Proudhon'un Liberter Düşüncesi ve Anarşist Hareket - 4
|
Proudhon'u daha sonraki anarşizm biçimlerinden ayıran ayrım çizgi Paris Komünü'ydü. 1871 öncesinde, yüzyılın başında oldukça vahşi olan sınıflar arası ilişkiler oldukça ılımlı bir hale gelmişti. Üst sınıflar içinde, emekçiler ve hatta "sosyalizm" taraftarı destek bulunabiliyordu. Britanya Başbakanı Disraeli işçilere olan sempatisini dile getirmişti, Lincoln Enternasyonal ile, ve dünyanın en büyük gazetesi olan New York Tribune'ın editör ve yazarları olan --Proudhon ve Charles Fourier'in takipçileri olan-- Charles Dana ve Horace Greely ile mektuplaşıyordu. İktidarın silahla ele geçirilmesi ve rehinelerin Parisli işçiler tarafından idam edilmesi bu duygunun altını kazdı.

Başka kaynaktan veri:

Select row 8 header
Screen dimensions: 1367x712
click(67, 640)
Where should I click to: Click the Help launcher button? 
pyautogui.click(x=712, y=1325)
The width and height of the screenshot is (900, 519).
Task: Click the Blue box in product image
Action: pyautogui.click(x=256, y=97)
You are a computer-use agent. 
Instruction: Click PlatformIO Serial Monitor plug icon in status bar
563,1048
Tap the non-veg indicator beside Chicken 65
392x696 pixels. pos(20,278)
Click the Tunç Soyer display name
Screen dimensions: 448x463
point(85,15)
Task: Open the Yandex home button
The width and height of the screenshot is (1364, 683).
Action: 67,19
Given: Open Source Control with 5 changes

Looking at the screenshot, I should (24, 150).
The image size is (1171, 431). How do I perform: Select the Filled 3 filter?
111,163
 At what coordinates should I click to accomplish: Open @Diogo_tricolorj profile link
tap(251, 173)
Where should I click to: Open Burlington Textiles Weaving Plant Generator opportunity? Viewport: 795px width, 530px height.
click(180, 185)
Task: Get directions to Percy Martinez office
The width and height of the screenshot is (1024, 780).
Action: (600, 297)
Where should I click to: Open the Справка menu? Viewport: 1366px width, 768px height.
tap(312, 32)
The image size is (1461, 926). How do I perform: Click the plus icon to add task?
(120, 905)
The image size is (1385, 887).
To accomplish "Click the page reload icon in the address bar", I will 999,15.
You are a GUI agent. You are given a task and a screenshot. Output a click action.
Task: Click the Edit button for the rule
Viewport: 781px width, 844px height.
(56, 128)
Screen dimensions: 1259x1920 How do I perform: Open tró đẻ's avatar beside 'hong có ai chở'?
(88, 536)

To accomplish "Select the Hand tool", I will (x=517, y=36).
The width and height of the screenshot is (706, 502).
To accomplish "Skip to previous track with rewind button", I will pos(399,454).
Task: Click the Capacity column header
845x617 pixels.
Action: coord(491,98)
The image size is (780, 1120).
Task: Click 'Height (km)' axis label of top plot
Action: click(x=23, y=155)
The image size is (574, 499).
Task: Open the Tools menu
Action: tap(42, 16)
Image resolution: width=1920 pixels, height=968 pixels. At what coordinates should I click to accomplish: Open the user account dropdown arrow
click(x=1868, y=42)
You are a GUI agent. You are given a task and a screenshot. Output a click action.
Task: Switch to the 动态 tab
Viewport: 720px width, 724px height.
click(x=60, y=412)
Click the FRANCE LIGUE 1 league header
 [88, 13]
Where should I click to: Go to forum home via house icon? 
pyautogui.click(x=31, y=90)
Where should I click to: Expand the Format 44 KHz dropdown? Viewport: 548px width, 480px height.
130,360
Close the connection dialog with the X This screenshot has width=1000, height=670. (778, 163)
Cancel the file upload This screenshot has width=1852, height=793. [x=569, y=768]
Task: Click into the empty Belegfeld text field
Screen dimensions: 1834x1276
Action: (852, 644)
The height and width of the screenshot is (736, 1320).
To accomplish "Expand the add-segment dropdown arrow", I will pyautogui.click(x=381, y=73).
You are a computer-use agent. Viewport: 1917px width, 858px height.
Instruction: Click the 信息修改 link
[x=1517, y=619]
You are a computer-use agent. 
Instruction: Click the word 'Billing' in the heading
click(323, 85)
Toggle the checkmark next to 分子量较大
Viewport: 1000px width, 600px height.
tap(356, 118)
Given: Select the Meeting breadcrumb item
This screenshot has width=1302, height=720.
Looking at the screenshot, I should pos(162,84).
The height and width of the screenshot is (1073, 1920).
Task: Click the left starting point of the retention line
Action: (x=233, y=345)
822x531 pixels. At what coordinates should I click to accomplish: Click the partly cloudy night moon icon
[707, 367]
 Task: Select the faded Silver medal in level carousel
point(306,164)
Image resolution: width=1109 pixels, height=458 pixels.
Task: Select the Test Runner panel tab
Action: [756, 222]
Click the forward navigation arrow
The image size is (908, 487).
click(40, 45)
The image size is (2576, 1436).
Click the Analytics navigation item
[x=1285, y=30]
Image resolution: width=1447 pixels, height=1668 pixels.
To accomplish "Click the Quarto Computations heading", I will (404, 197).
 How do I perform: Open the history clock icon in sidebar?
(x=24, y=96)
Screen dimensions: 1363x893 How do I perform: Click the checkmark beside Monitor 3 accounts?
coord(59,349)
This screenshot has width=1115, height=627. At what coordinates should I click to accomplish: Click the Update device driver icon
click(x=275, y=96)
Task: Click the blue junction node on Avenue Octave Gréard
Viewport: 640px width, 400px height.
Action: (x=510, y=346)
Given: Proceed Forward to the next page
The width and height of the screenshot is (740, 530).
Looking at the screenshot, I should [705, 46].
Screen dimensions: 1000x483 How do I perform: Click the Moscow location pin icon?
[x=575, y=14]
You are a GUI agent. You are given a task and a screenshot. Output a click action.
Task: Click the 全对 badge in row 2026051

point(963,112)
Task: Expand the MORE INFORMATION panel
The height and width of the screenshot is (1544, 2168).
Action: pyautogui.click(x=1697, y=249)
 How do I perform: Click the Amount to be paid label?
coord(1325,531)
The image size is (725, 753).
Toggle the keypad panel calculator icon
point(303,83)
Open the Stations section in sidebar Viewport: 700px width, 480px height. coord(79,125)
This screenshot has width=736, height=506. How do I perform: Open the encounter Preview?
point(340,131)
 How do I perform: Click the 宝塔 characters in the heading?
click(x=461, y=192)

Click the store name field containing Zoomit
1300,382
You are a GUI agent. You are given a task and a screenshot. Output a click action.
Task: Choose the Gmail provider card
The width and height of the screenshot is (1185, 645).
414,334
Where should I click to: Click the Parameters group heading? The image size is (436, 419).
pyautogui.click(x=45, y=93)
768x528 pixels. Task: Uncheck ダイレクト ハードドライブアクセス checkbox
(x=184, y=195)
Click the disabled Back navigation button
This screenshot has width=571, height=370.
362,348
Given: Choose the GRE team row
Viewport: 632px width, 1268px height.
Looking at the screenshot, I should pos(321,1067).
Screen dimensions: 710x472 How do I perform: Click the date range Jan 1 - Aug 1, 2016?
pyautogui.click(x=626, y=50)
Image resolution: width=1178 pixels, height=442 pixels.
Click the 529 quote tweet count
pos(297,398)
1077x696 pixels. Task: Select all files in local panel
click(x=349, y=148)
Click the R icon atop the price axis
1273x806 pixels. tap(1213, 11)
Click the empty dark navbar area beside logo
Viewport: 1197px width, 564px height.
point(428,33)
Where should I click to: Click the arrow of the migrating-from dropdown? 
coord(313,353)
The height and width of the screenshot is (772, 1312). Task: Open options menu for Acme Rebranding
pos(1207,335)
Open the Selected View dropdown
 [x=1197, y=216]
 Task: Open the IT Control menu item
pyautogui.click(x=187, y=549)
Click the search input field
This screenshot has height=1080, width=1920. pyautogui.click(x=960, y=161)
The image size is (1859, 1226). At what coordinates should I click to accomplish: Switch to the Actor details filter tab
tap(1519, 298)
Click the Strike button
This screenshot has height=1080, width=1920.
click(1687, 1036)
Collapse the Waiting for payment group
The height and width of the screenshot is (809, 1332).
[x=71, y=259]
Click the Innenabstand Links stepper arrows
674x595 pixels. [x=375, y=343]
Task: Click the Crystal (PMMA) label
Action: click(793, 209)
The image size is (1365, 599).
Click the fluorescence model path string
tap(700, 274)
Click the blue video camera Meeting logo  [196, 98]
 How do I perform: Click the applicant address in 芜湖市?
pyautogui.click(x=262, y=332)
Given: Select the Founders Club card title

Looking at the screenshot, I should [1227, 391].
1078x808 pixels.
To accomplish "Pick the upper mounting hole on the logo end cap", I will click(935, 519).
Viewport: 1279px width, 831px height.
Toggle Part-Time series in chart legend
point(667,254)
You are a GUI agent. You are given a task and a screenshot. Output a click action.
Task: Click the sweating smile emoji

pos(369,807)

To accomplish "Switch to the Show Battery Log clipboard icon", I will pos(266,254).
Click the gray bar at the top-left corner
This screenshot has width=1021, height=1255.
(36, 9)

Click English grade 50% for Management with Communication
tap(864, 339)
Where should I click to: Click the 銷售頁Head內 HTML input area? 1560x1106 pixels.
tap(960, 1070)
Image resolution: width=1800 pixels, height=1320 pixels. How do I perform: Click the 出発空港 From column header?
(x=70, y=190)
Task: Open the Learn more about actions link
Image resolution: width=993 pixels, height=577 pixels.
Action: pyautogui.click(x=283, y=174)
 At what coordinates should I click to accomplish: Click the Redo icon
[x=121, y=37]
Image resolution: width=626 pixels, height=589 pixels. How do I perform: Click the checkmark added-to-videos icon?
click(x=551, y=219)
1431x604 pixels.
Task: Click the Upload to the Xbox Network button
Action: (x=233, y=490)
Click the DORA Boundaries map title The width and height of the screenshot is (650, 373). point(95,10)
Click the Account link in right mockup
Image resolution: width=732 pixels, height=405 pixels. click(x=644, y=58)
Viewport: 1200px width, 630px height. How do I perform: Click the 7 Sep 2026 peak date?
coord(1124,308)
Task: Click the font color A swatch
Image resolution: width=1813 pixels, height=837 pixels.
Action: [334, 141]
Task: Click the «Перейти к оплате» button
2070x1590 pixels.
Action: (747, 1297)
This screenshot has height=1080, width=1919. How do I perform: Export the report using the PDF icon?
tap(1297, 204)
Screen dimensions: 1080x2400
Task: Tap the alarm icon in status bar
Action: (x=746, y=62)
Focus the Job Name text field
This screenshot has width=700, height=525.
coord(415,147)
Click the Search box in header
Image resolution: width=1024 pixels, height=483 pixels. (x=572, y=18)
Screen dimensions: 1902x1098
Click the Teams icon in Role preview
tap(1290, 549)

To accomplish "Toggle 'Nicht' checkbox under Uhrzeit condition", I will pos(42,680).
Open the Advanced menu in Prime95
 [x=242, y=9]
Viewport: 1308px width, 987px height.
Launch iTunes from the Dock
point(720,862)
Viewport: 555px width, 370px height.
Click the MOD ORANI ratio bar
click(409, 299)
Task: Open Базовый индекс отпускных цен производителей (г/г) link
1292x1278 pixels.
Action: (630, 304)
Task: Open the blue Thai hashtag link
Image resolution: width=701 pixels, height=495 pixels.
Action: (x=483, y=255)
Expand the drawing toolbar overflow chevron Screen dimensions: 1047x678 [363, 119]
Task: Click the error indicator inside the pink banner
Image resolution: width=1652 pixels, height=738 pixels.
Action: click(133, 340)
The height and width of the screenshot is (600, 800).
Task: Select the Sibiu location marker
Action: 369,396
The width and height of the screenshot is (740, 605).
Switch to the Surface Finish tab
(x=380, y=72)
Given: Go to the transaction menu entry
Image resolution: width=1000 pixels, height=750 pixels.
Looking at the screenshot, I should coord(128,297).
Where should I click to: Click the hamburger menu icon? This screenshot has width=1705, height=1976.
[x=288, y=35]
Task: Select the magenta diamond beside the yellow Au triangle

Paris Komünü öncesindeki on yıl boyunca Proudhonculuk Fransız işçi sınıfı radikalizmi arasında hakim biçimken, Komün'ün başarısızlığı Proudhon'un aşamacılığına ve barışçıl değişimciliğine olan inancı zayıflattı. Komün'ün kötü sonuçları bu azalmanın en önemli nedeniydi. Misillemeler --30.000 kişi idam edildi ve bir o kadarı da hapse atıldı veya New Kaledonya'ya sürgün edildi-- tahmin edileceği üzere, "burjuvaziyle herhangi bir işbirliğine karşı büyük bir inançsızlığa, ... aşırı devrimciliğin ve hatta intikamcı duyguların ifade edilmesine prim verilmesine; ... [bu] ... retoriğin [söylemin] sosyalist militanlığın ayrılmaz bir aracı haline gelmesine"yol açtı.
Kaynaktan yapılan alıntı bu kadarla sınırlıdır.